___ Textauszug ___

Wozu es Nachhaltigkeit braucht

Beim dritten Wissensforum der Online-Plattform „Bauernnetzwerk“ stand ein Schlagwort im Mittelpunkt, dass es in den vergangenen Jahren zu großer Popularität gebracht hat: Nachhaltigkeit. Auch wenn die Land- und Forstwirtschaft diese seit Generationen unbewusst lebt: Heute braucht es mehr.

Inspiration und Denkanstöße zum Thema Nachhaltigkeit gab es heuer nur vor dem Computer, aber dennoch ganz ausführlich. Im Bild Marktforscher Johannes Mayr

Ressourcenschonend bewirtschaften und die Betriebe für künftige Generationen bewahren: Das ist die Aufgabe der Bäuerinnen und Bauern, die mit einer nachhaltigen Landwirtschaft einen wichtigen Aufrag für die Zukunft erfüllen. Eine große Verantwortung, aus der sich auch neue Ansätze ergeben. Dahin sollte der Fokus bei der Veranstaltung gelegt werden, und dabei alle Dimensionen der Nachhaltigkeit – Ökologie, Ökonomie und Soziales – durchleuchtet werden.

Mit Nachhaltigkeit letztlich die Menschheit retten

Josef Rohregger versuchte, die Komplexität des Themas Nachhaltigkeit etwas zu zerlegen und so den Fokus auf die Bedeutung der einzelnen Bereiche zu lenken. „Meiner Meinung nach ist die Landwirtschaft in der Krise, und zwar in einer wirtschaftlichen Krise, einer Umweltkrise und einer sozialen Krise“, so der Meteorologe, Innovationsmanager und Vortragende, der sich selbst auch als „Gelegenheitsbauer“ bezeichnet. Seine Begründung: Wirtschaftlich, weil die Idee der Intensivierung auf Kosten anderer Betriebe ging. Umweltkrise wegen des Klimawandels und soziale Krise, weil den Landwirten teils autonomes Handeln abhanden gekommen ist und sie sich die Sinnfrage stellen, wenn sie nur als Täter gebrandmarkt werden. Eine nachhaltige Entwicklung der Landwirtschaft sei für ihn die Antwort auf sämtliche Zukunftsfragen, nur so könne auch ein „ökologischer Reichtum und soziale Gesundheit“ erreicht werden. „Nachhaltigkeit ist kein Konzept zur Rettung des Planeten, sondern zur Rettung der Landwirtschaft und damit zur Rettung der Menschheit“, schloss Rohregger.

___ Erfasste Daten ___

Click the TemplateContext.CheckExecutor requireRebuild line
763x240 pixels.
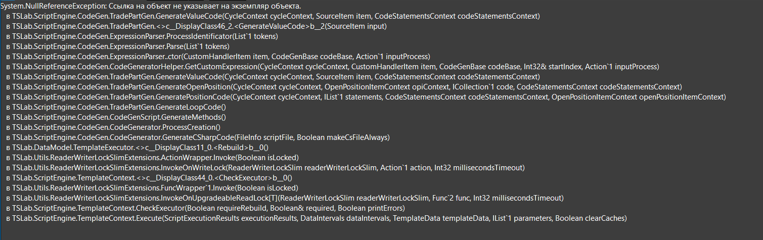[x=206, y=208]
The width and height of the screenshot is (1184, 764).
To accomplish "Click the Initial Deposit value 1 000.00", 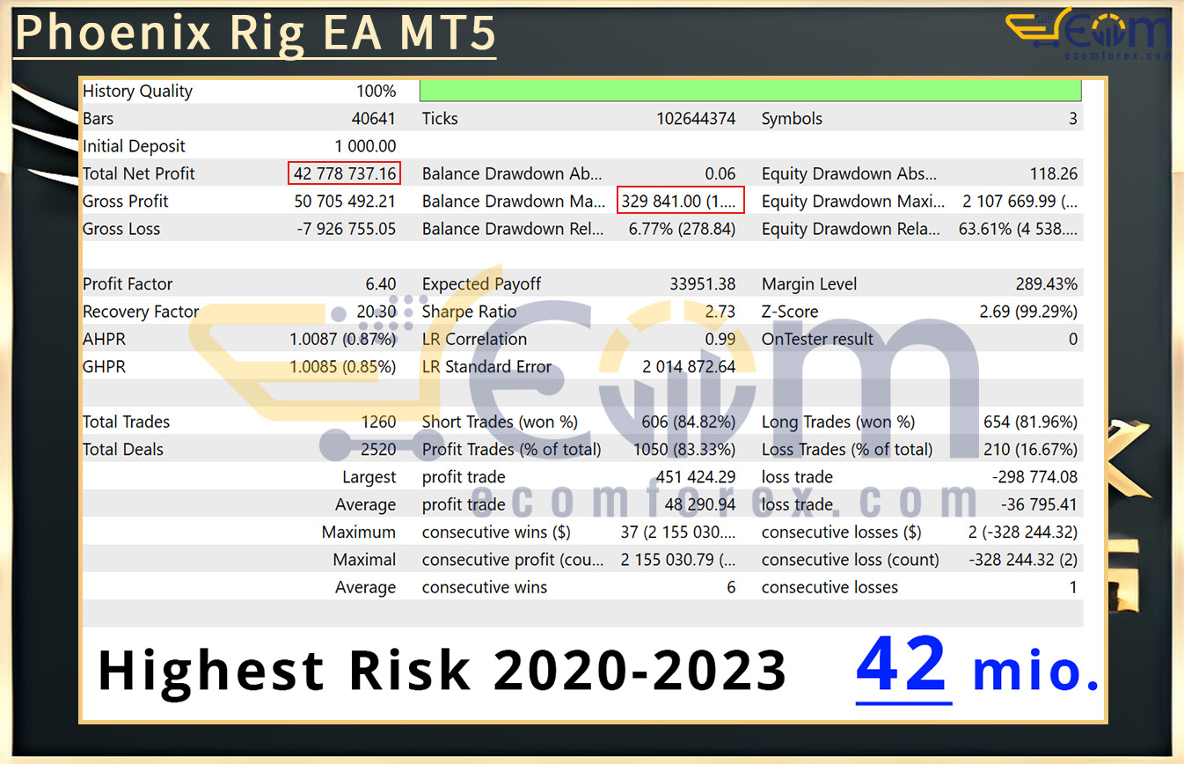I will pos(364,146).
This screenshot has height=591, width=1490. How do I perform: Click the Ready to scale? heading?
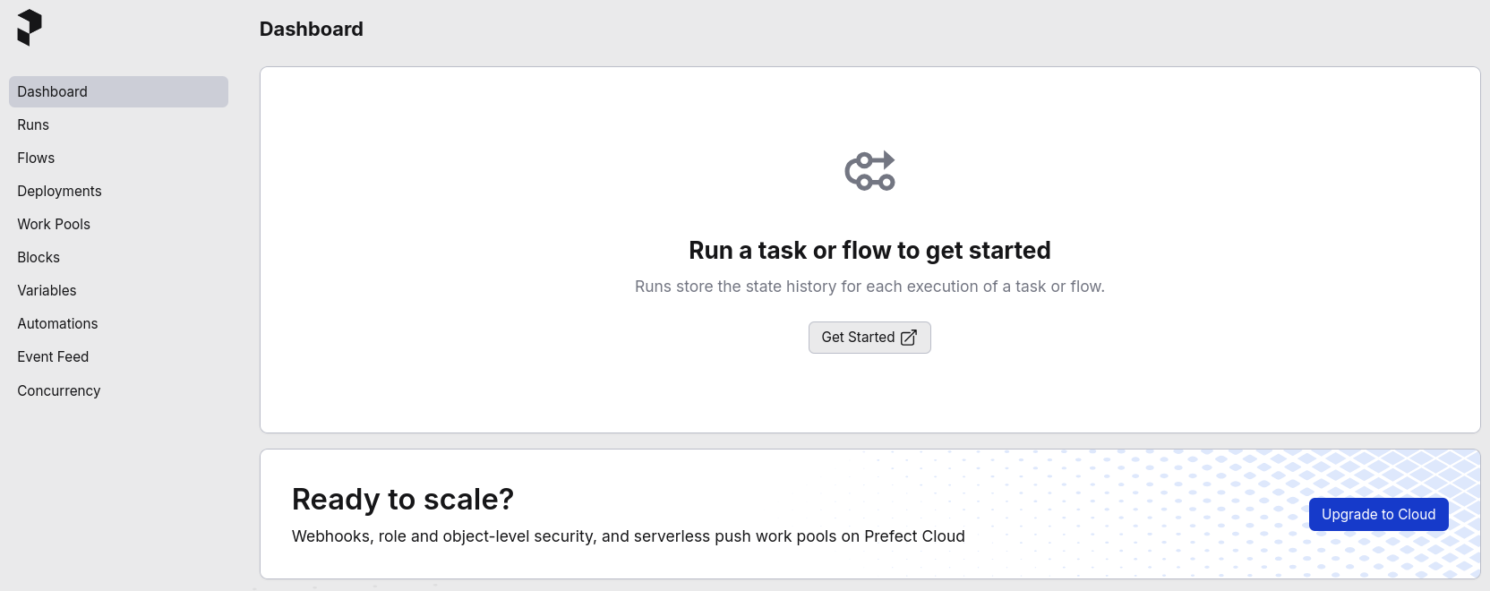point(403,499)
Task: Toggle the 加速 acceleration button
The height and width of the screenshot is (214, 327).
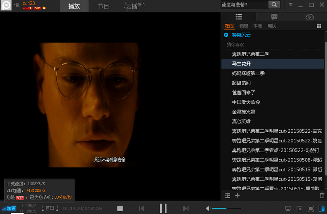Action: pos(9,208)
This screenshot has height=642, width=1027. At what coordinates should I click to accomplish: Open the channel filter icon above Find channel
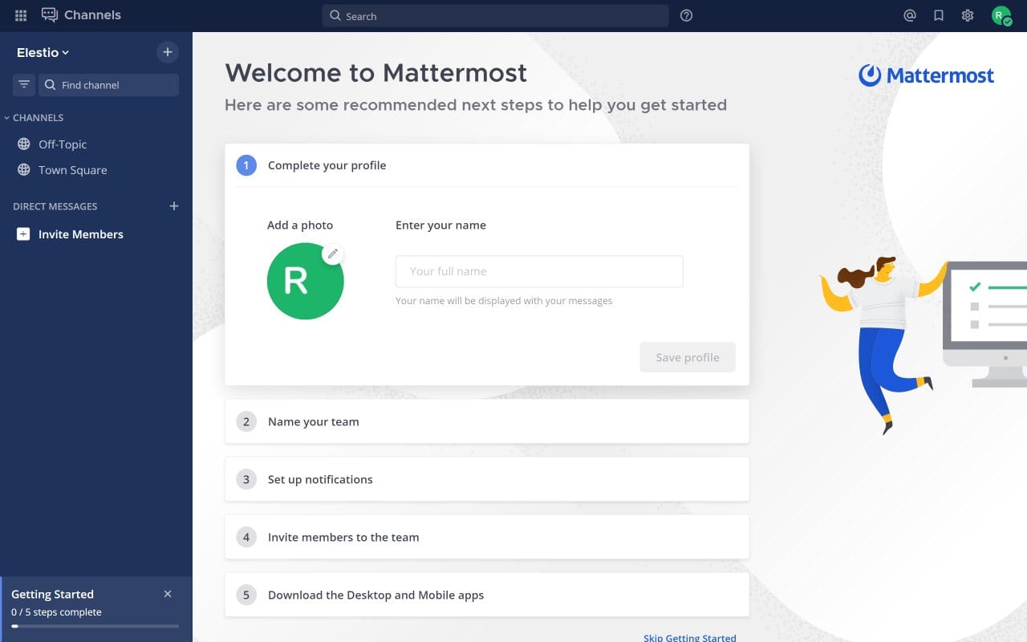click(23, 84)
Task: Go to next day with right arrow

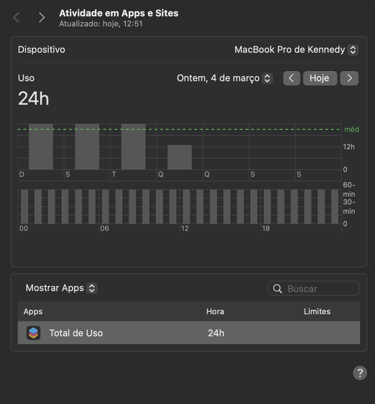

___

[Schriftliche Aufgaben]
A: Wie bezeichnet sich Josef Rohregger laut dem Text zur Nachhaltigkeit selbst?
B: Erläutern Sie anhand des Textes zur Nachhaltigkeit, weshalb Rohregger die Landwirtschaft in einer sozialen Krise sieht.
C: Setzen Sie den Text zur Nachhaltigkeit im Anschluss an seinen letzten Satz fort.

[Ergebnisse je Aufgabe]
A: Als „Gelegenheitsbauer“.

B: Den Landwirten ist laut Rohregger teils das autonome Handeln abhandengekommen. Zudem stellen sie sich die Sinnfrage, wenn sie nur als Täter gebrandmarkt werden.

C:
Vorteil des Bauern gegenüber der Lebensmittelindustrie

Aus der Praxis berichtete Andreas Panhuber aus Zell an der Pram. Er hat es geschafft, den Produkten, die er und seine Partnerbetriebe aus alten Obstsorten aus Streuobstwiesen gewinnen, das gewisse Etwas zu ver-leihen: Sie erzeugen bei bewussten Konsumenten einen emotionalen Mehrwert und damit jenes Alleinstellungsmerkmal, das auch für die eine Handelskette ausschlaggebend war, sie ins Sortiment aufzunehmen. „Als Landwirte können wir unsere Geschichte erzählen, was wir machen und wie wir es machen. Diesen Vorteil haben wir gegenüber der Lebensmittelindustrie“, sagt Panhuber. „Mein Appell lautet daher: Öffnen wir unsere Tore und Betriebe und zeigen diese auch her. Gehen wir aktiv auf die Kon­sumenten zu, nutzen wir auch die so­zialen Medien aktiv“, so Panhuber.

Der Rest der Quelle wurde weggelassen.